Arm IPO Soars, But Will the Party Last?


By: Mary Jander

Chip design giant Arm Holdings (Nasdaq: ARM) has finally gone public in what’s being called the year’s biggest IPO. After bankers priced shares at $51 last night, the stock soared nearly 25% today, closing at $63.59 a share, garnering the company at least $5 billion and pushing its valuation toward $60 billion.

The debut ends a long, bumpy ride for Arm, which is 90% owned by Japan’s tech conglomerate SoftBank. Tech giants such as Alphabet (Nasdaq: GOOGL), Apple (Nasdaq: AAPL), Microsoft (Nasdaq: MSFT), Qualcomm (Nasdaq: QCOM), and Samsung depend heavily on Arm for chip designs, including ones for mobile phones and servers. Indeed, it’s estimated that Arm designs are used in 99% of the smartphones on earth, giving it large market share and influence.

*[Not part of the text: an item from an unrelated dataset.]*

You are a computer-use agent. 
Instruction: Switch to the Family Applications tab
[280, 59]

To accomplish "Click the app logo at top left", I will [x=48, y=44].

For several years, SoftBank has been making moves to advance Arm to its next level. The biggest of these was SoftBank's plan to sell Arm to NVIDIA (Nasdaq: NVDA) back in 2020 for $40 billion. Facing numerous regulatory hurdles and industry outcries, in February 2022, SoftBank and NVIDIA abandoned the plan.

So what changes with the IPO? It may be a short-lived joyride.

Hype Vs. Reality

The hype surrounding this IPO has been deafening. And today’s performance has the champagne corks popping. But behind the hype there are risks that could sober the revelers as things settle back into a harsher reality. Most of these were mentioned in the company’s prospectus:

The valuation is high. The mean price/sales ratio of a semiconductor company is 5 times sales, and most trade below 10X sales. At its current valuation, Arm is trading at nearly 100X current earnings and 23X sales.

Arm isn’t growing. For a while, Arm’s revenue and profits have been stagnant. For the most recent quarter ended June 30, 2023, Arm posted revenues of $675 million, down 2.45% from $692 million for last year’s quarter. Its annual run rate is about $2.8 billion in sales. Worse, net income from continuing operations came in at $105 million for the quarter, a year-over-year decline of 53%.

RISC-V. Arm rose to prominence by figuring out better ways to make chips that consumed lower amounts of power, making it great for smaller devices. It had the right processor architecture for the right applications — particularly smartphones. In its IPO filings, Arm pointed to the threats of reduced instruction set computing (RISC)-V, an open-source chip architecture that has been gaining momentum and could present big competition to Arm’s architecture, especially in the AI market.

China. Geopolitical tensions and slow China growth continue to contribute to uneasy feelings about business in China. Arm’s got a large risk there, with about 20% of its business coming from China.

SoftBank’s still in charge. Arm’s owners will still control the board of directors and therefore hold sway in company decisions. SoftBank, with its roughly 90% ownership stake, could influence decision-making in ways that collide with shareholder preferences.

On top of all this, keep in mind that the latest cycle of IPOs has been weak, with many of the most recent technology IPOs trading below their IPO price. Data from Nasdaq shows that 64% of IPOs are trading below their IPO price three years after their IPO.

Futuriom Take: Arm’s IPO was a success today, but its valuation is extreme and presents high risk for public market investors. And it may be a bit early to judge a comeback for the public tech markets in general.